### TEXTAUSZUG

Israel: Verheißung der Rettung der Menschheit

Israel: Verheißung der Rettung der Menschheit

Manfred Gerstenfeld interviewt Giulio Meotti (direkt vom Autor)

Das winzige Israel sollte der westlichen Welt sehr wichtig sein, denn es ist das am stärksten gefährdete Mitglied unserer Zivilisation. Die Lage der Juden heute ist wieder der Brennpunkt riesiger Identitätsschlachten. Das Judentum ist die Quelle von Menschlichkeit, Recht, Moral, Demokratie und damit für alle ein Leuchtturm der Hoffnung. Das ist die wichtigste bestimmende Frage unserer Zeit. Ich frage mich, was mit anderen Demokratien geschehen wird, wenn Israel untergeht.

Dass ein Volk, das dreitausend Jahre lang von Auslöschung bedroht wird, im ursprünglichen Heimatland seine nationale Wiedergeburt erfährt, sollte – besonders in den Augen der westlichen Zivilisation – ein Erlösungsversprechen für die gesamte Menschheit sein. Das trifft um so mehr zu, weil das wasserarme und kleine Land dieses Volks – auf der Grenze zwischen Überleben und Vernichtung – sich in der Mitte einer Region befindet, die sein Existenzrecht gewalttätig bestreitet. Man muss kein Jude sein, um das zu begreifen.

### DATENAUSZUG
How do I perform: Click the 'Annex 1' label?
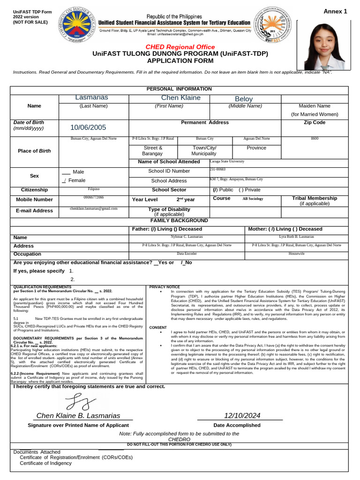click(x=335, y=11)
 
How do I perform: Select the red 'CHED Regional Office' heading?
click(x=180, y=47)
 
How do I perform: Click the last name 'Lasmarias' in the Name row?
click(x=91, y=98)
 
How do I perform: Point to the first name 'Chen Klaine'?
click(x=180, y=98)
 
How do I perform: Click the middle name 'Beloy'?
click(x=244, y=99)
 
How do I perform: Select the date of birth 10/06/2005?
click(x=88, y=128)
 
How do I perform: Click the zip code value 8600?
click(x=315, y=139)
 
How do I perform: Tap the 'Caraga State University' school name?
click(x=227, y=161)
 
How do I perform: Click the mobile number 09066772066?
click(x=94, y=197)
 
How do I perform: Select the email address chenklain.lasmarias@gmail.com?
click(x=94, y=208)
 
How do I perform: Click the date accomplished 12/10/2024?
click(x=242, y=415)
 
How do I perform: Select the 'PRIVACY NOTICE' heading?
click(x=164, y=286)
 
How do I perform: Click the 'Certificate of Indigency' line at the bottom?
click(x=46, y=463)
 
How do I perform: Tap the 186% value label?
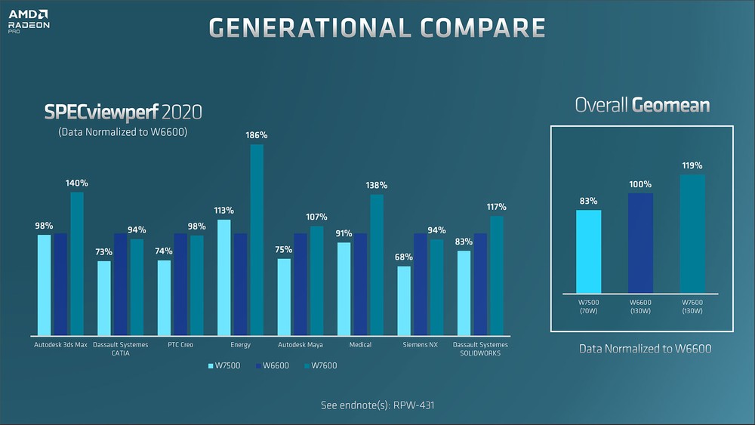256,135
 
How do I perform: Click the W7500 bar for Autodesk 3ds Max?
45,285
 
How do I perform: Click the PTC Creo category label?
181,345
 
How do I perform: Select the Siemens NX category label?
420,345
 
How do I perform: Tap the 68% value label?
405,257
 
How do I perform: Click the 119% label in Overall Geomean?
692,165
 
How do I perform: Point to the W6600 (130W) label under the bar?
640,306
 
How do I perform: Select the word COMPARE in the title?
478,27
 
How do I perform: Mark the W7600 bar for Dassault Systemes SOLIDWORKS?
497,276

### ZU BEARBEITEN
a) Ändern Sie im Text über Israel den Abschnitt, der bei den Worten „Dass ein Volk, das“ beginnt und nach „das zu begreifen.“ endet, indem Sie darin „wasserarme“ durch „trockene“ ersetzen.
b) Fassen Sie den Absatz des Textes über Israel, der mit „Dass ein Volk, das dreitausend Jahre“ beginnt, als kurze Liste zusammen, ohne eine seiner wesentlichen Aussagen wegzulassen.
Die Datensätze sind eigenständiges Material und gehören nicht zum Text.

### LÖSUNGEN
a)
Dass ein Volk, das dreitausend Jahre lang von Auslöschung bedroht wird, im ursprünglichen Heimatland seine nationale Wiedergeburt erfährt, sollte – besonders in den Augen der westlichen Zivilisation – ein Erlösungsversprechen für die gesamte Menschheit sein. Das trifft um so mehr zu, weil das trockene und kleine Land dieses Volks – auf der Grenze zwischen Überleben und Vernichtung – sich in der Mitte einer Region befindet, die sein Existenzrecht gewalttätig bestreitet. Man muss kein Jude sein, um das zu begreifen.

b)
- Ein Volk, das dreitausend Jahre lang von Auslöschung bedroht wurde, erfährt im ursprünglichen Heimatland seine nationale Wiedergeburt.
- Das sollte, besonders für die westliche Zivilisation, ein Erlösungsversprechen für die gesamte Menschheit sein.
- Das gilt umso mehr, weil das kleine, wasserarme Land auf der Grenze zwischen Überleben und Vernichtung steht.
- Es liegt inmitten einer Region, die sein Existenzrecht gewalttätig bestreitet.
- Um das zu begreifen, muss man kein Jude sein.